TASK GOAL:
Exactly as written, set down the lines from the top of the entries through the line bearing "The image size is (289, 183).", with every picture left out.

DATA RECORDS:

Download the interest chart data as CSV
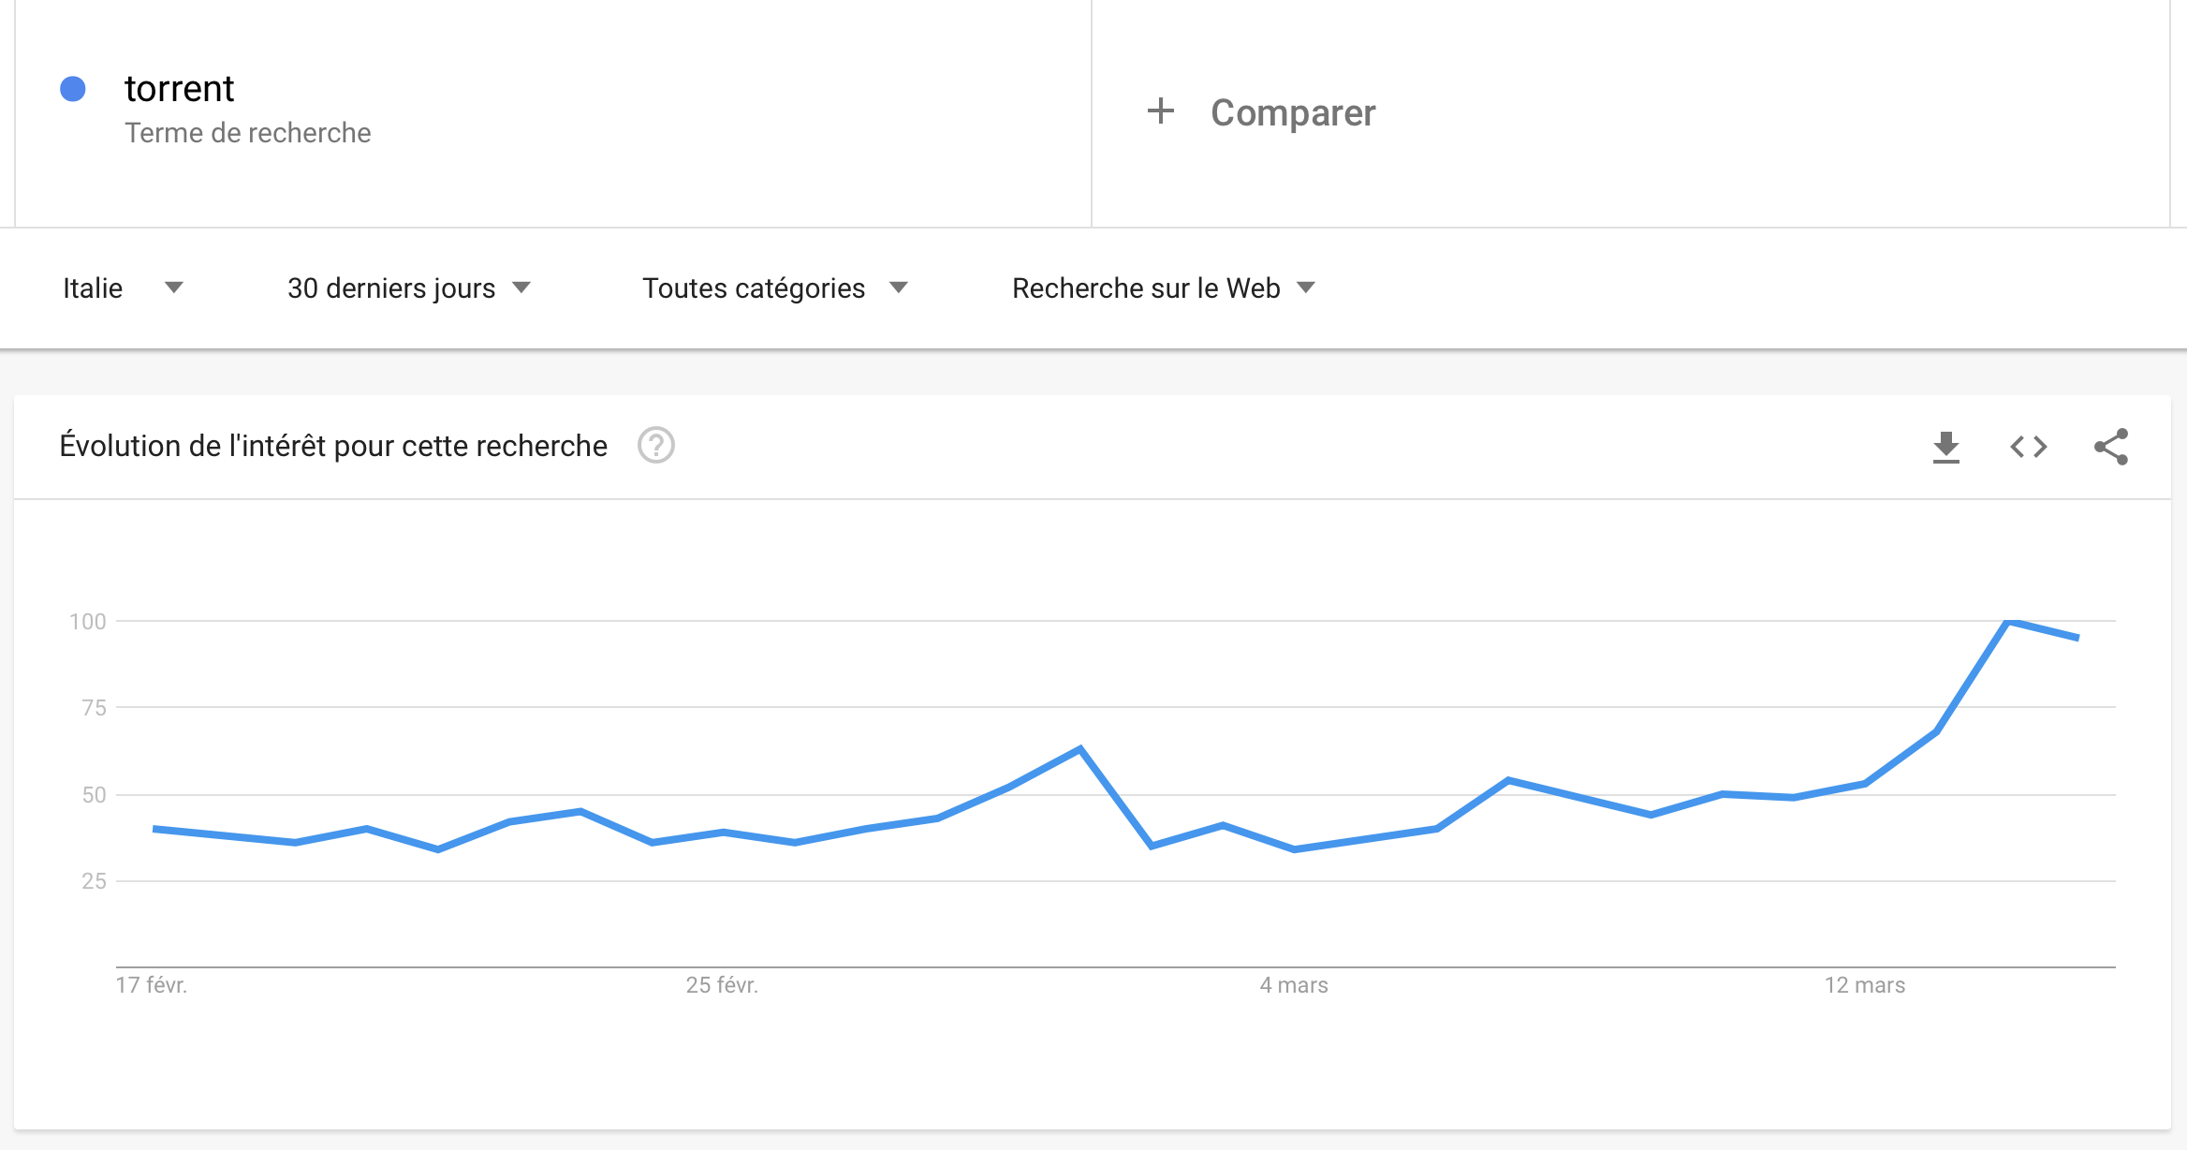Image resolution: width=2187 pixels, height=1150 pixels. tap(1946, 447)
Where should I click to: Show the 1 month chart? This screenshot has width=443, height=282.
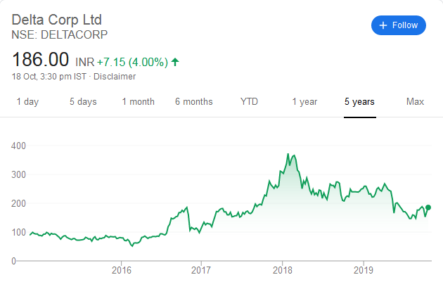(x=138, y=102)
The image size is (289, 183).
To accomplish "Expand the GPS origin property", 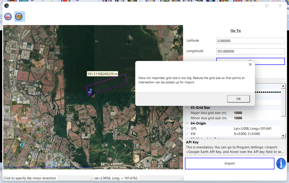I will (x=188, y=128).
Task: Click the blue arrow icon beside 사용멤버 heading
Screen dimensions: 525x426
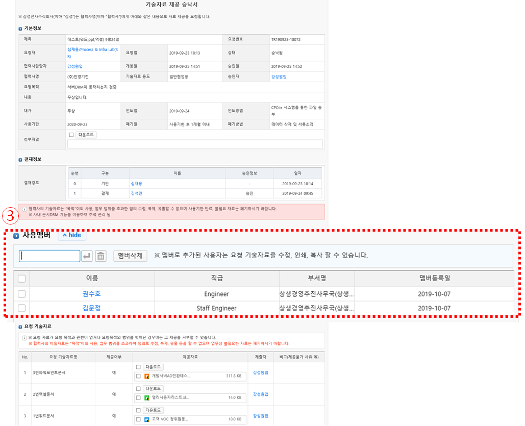Action: click(x=16, y=236)
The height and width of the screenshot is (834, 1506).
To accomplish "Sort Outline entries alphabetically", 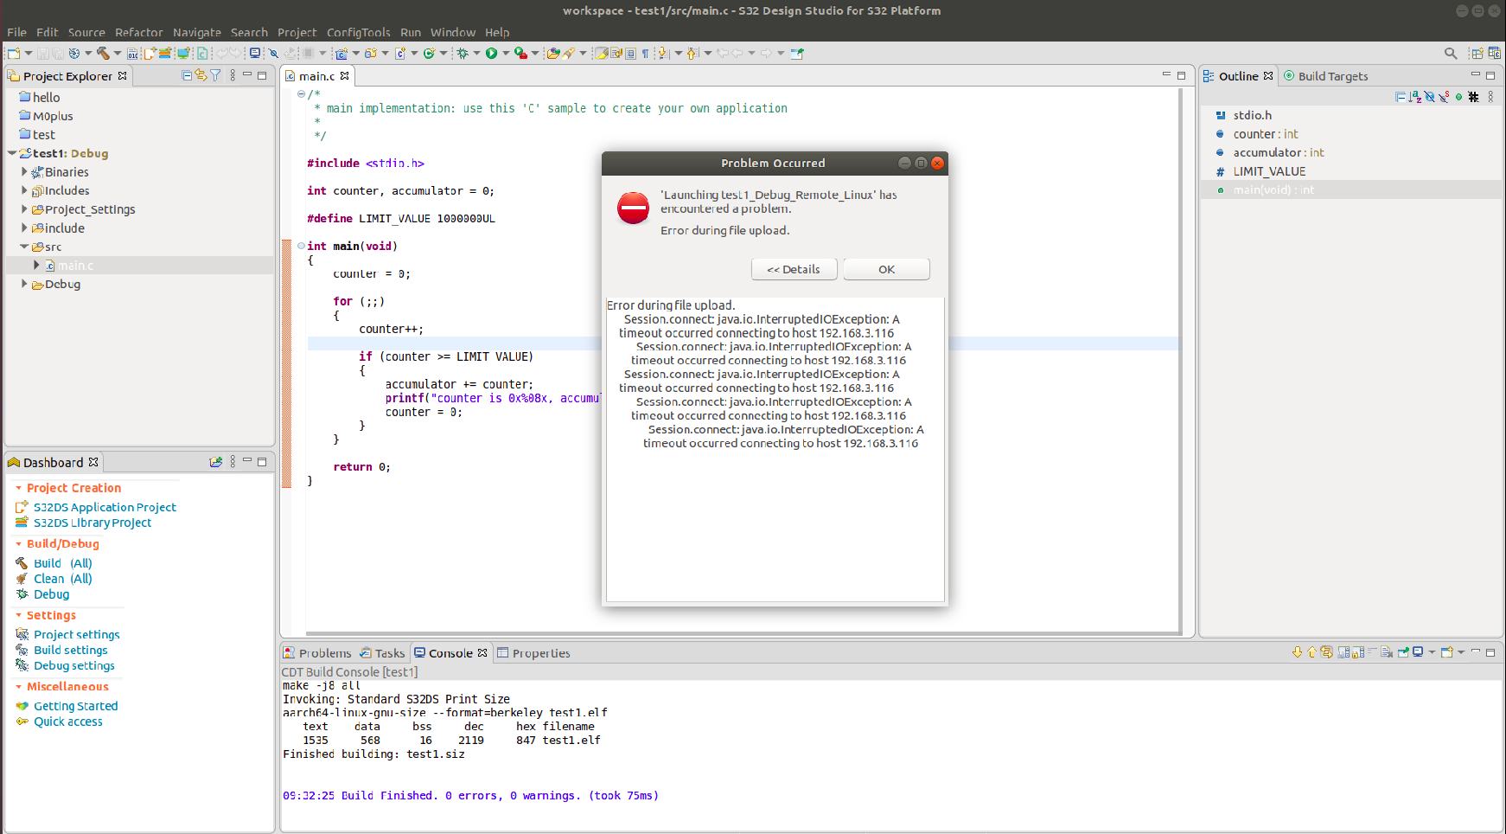I will (x=1414, y=97).
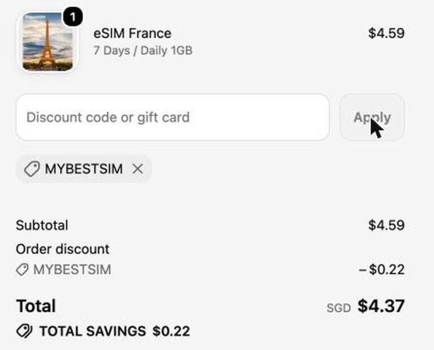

TASK SOLUTION:
Download the interest chart data as CSV
Image resolution: width=2187 pixels, height=1150 pixels. tap(1946, 447)
Where should I click to: Show the 1 month chart? This screenshot has width=443, height=282.
(x=138, y=102)
The image size is (289, 183).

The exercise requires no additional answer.